> [Your goal] Repeat, line for line, only the span that opens at the "Task: Click the EditHistory.pb" line and closes at the final line below. Skip the pictures.

> [Records supplied]
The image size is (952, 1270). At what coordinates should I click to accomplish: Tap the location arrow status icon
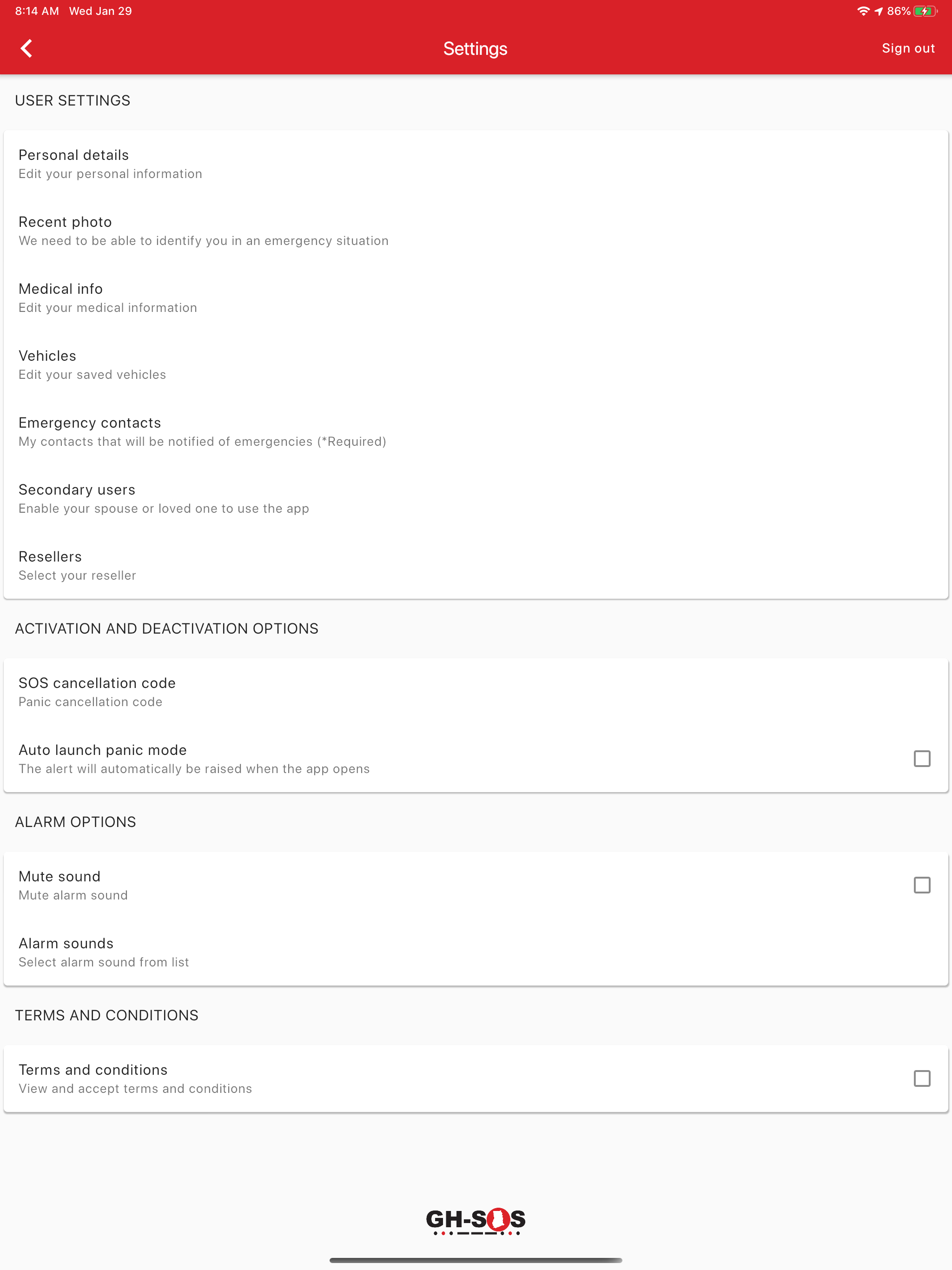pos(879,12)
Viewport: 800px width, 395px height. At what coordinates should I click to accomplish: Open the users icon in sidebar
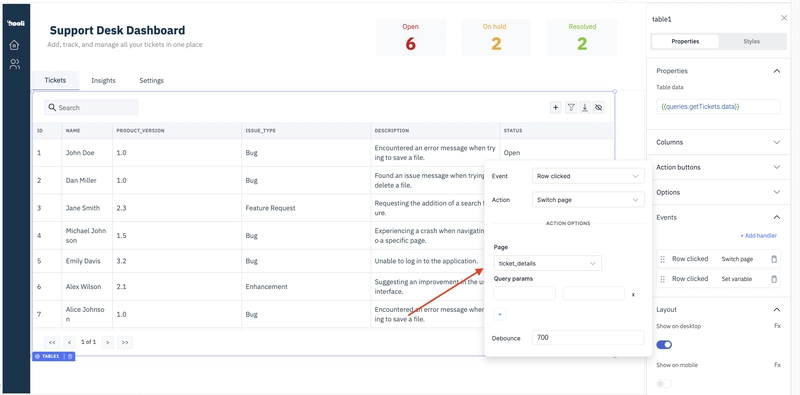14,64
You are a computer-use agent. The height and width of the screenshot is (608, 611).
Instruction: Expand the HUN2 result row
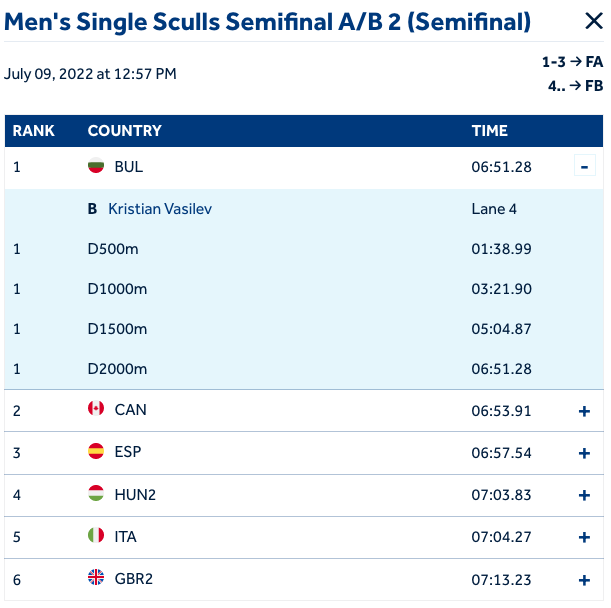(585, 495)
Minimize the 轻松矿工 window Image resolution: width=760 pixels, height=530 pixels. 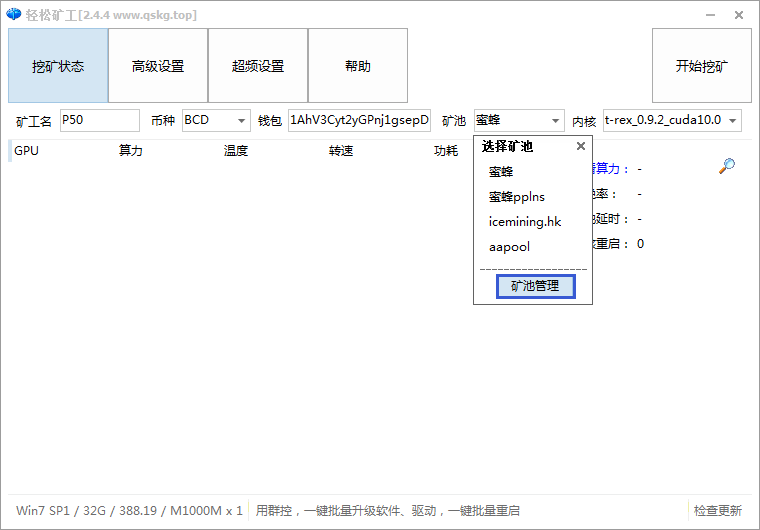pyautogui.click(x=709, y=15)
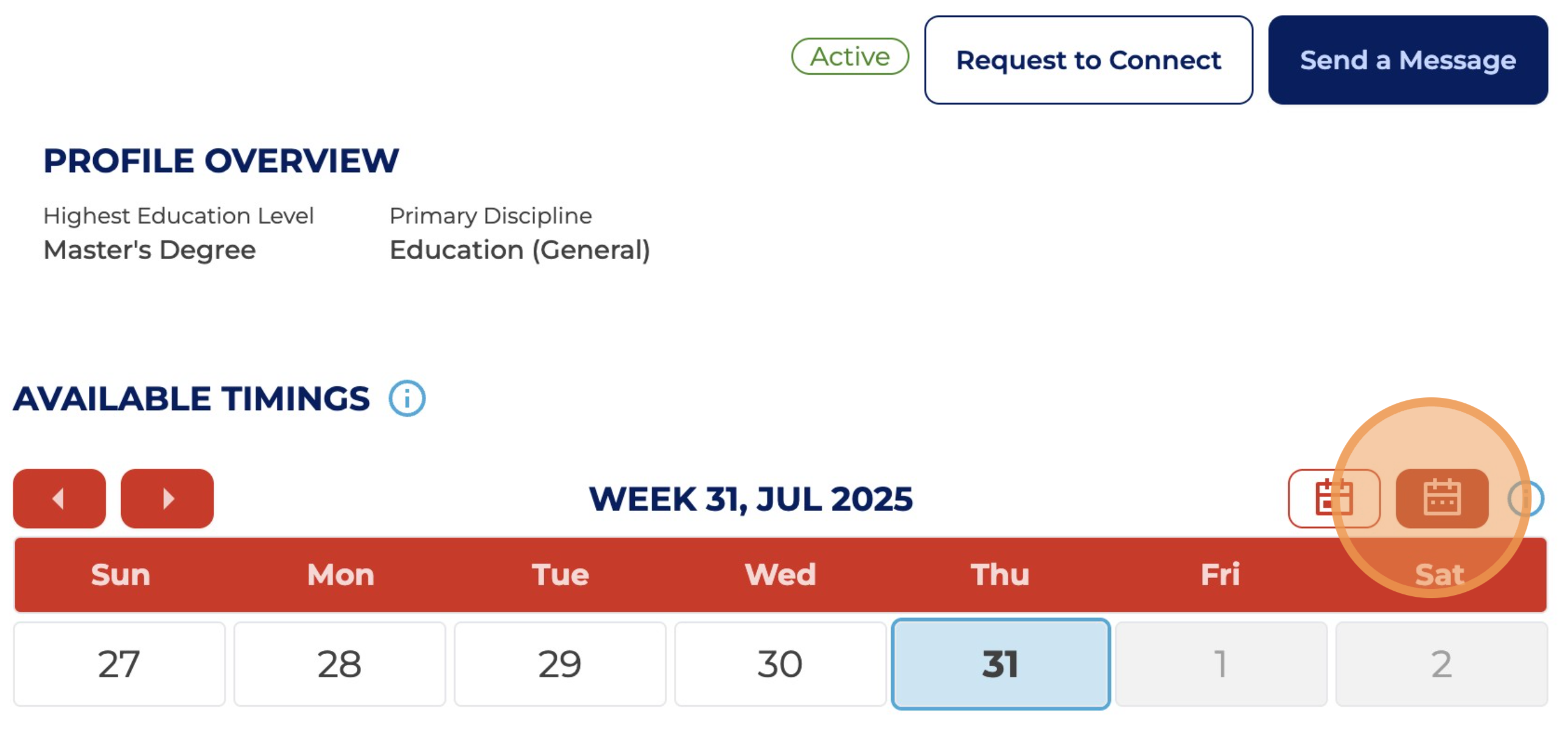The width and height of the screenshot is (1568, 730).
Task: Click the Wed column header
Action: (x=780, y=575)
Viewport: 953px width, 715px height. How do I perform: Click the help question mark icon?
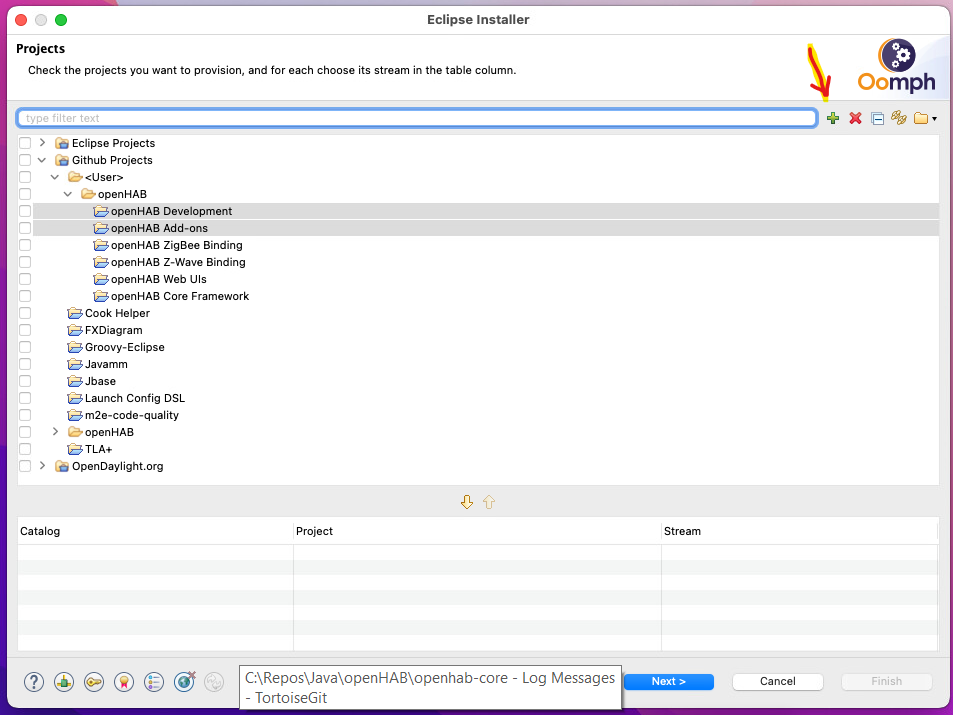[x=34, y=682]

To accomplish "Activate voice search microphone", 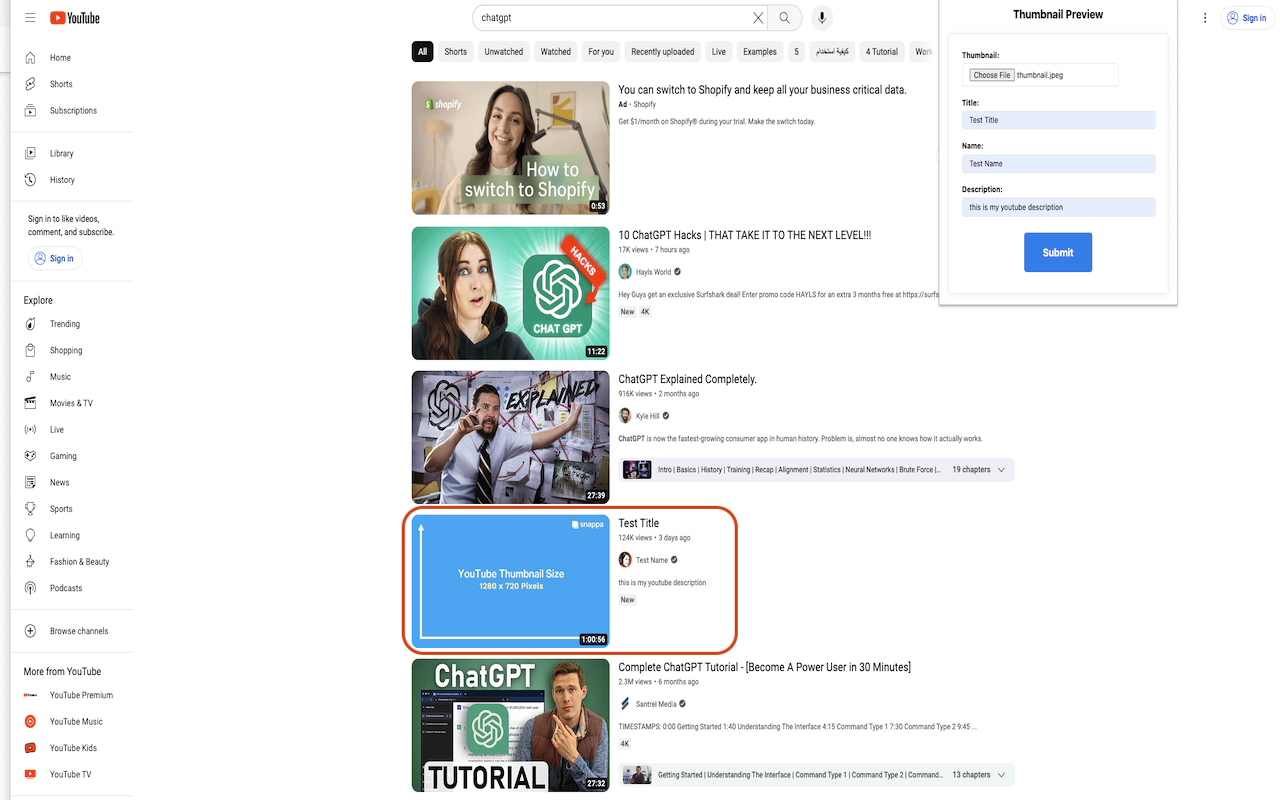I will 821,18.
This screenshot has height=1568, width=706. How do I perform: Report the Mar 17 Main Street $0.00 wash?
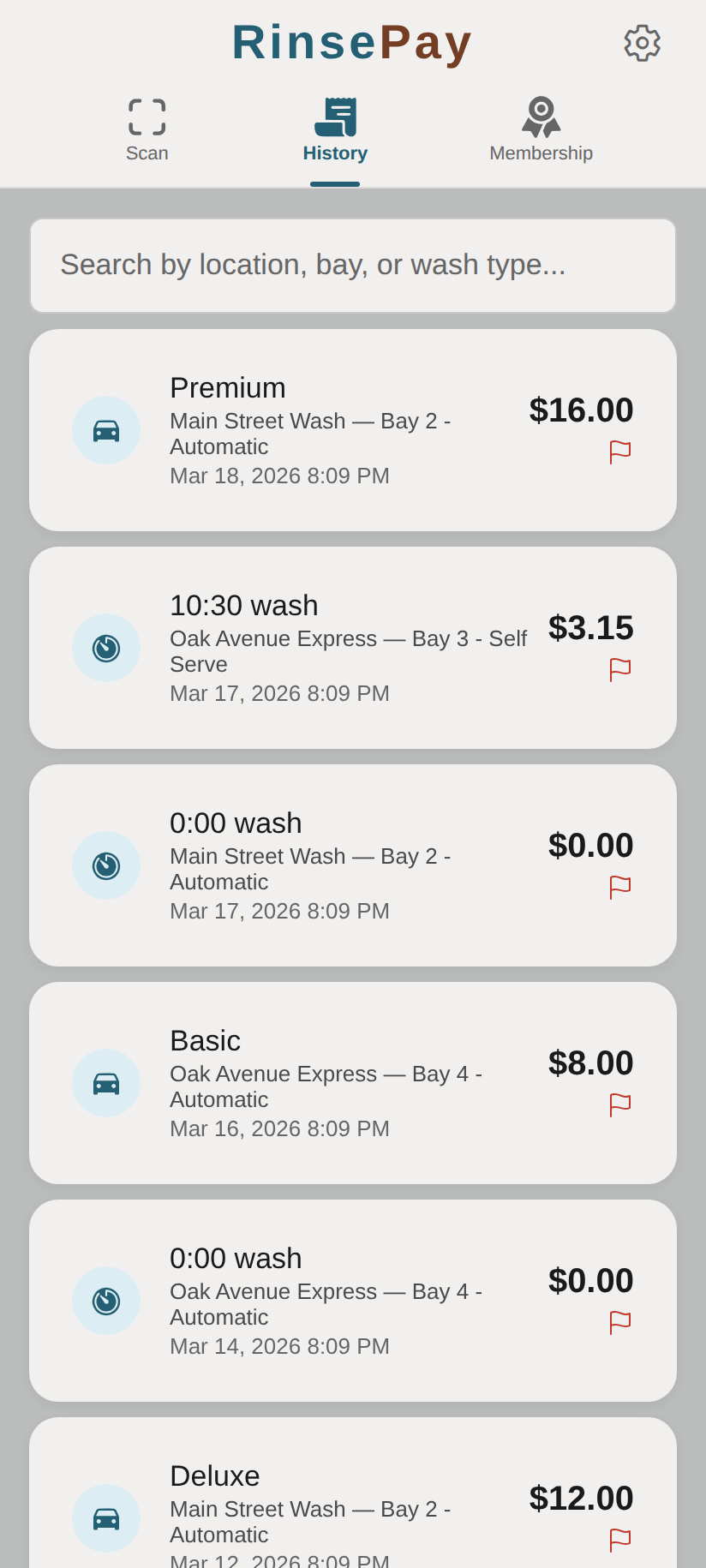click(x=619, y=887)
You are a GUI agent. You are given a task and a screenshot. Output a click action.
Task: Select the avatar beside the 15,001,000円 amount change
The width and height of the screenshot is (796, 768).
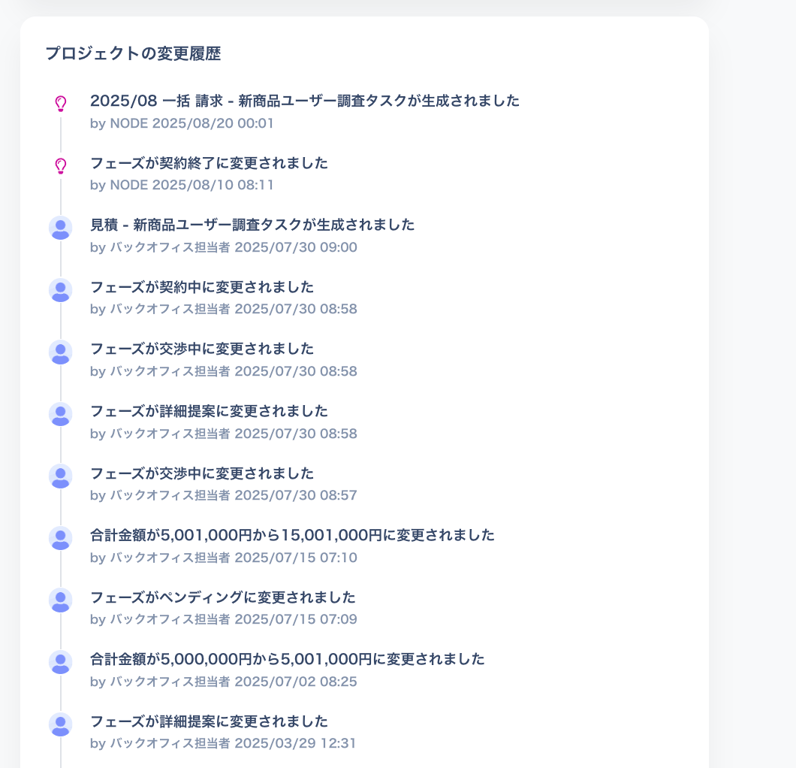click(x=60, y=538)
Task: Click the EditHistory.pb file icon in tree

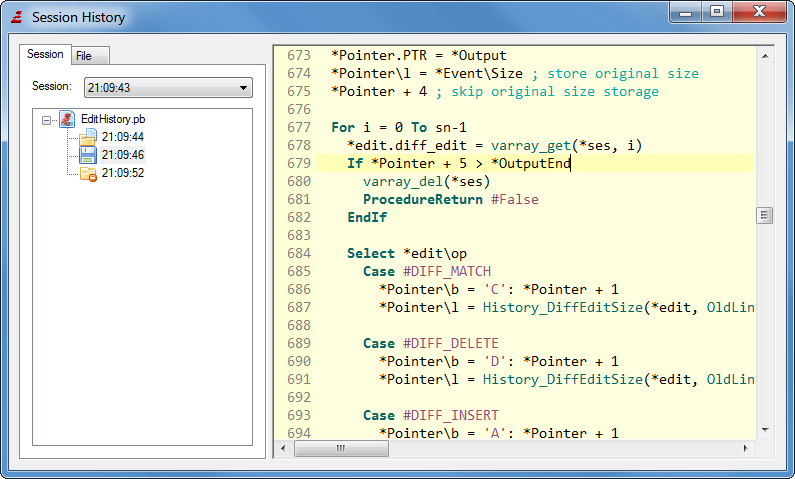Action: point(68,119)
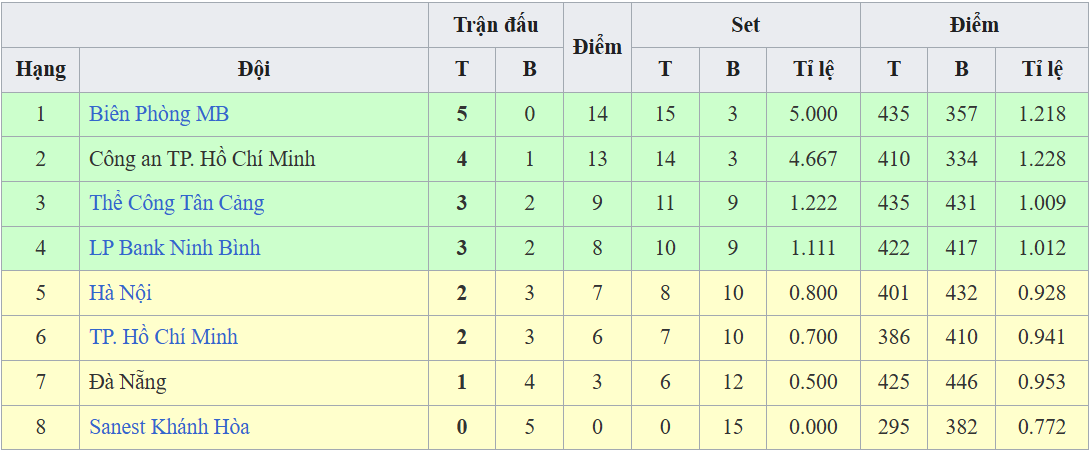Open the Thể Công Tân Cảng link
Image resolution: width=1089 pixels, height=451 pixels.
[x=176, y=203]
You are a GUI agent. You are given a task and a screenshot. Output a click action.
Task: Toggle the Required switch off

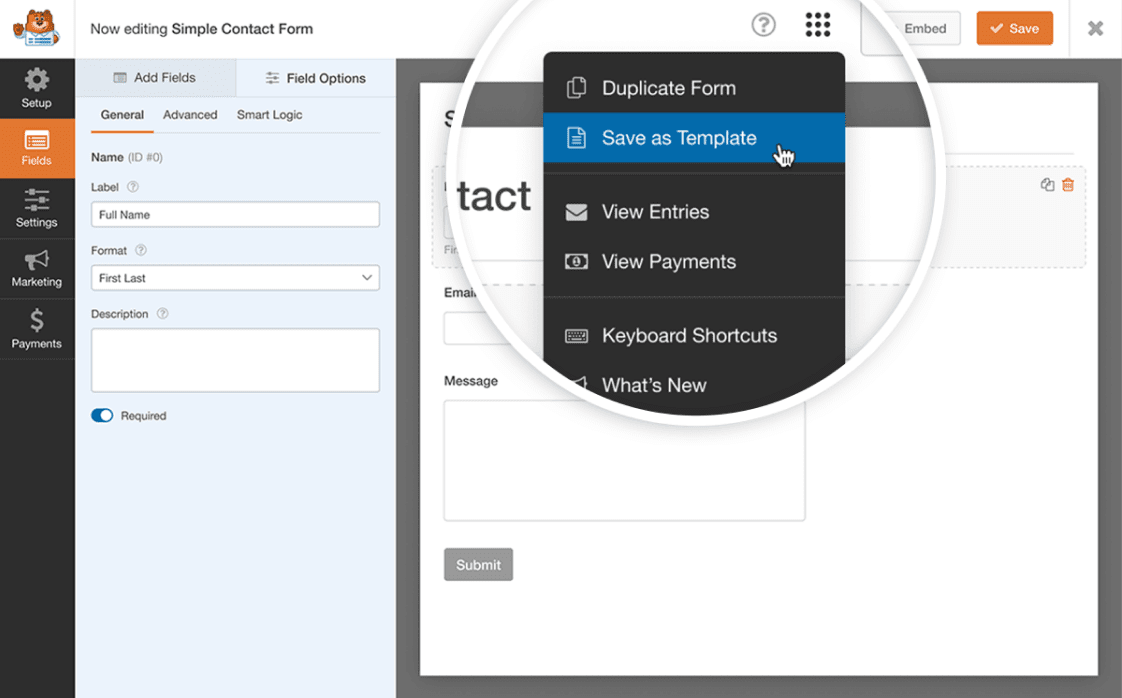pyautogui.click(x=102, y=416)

> [Output for this exercise]
Task: Click the EditHistory.pb file icon in tree

Action: point(68,119)
Open the Thể Công Tân Cảng link
Image resolution: width=1089 pixels, height=451 pixels.
[x=176, y=203]
You are a GUI agent. You are given a task and a screenshot. Output a click action.
Task: Toggle the Required switch off

pyautogui.click(x=102, y=416)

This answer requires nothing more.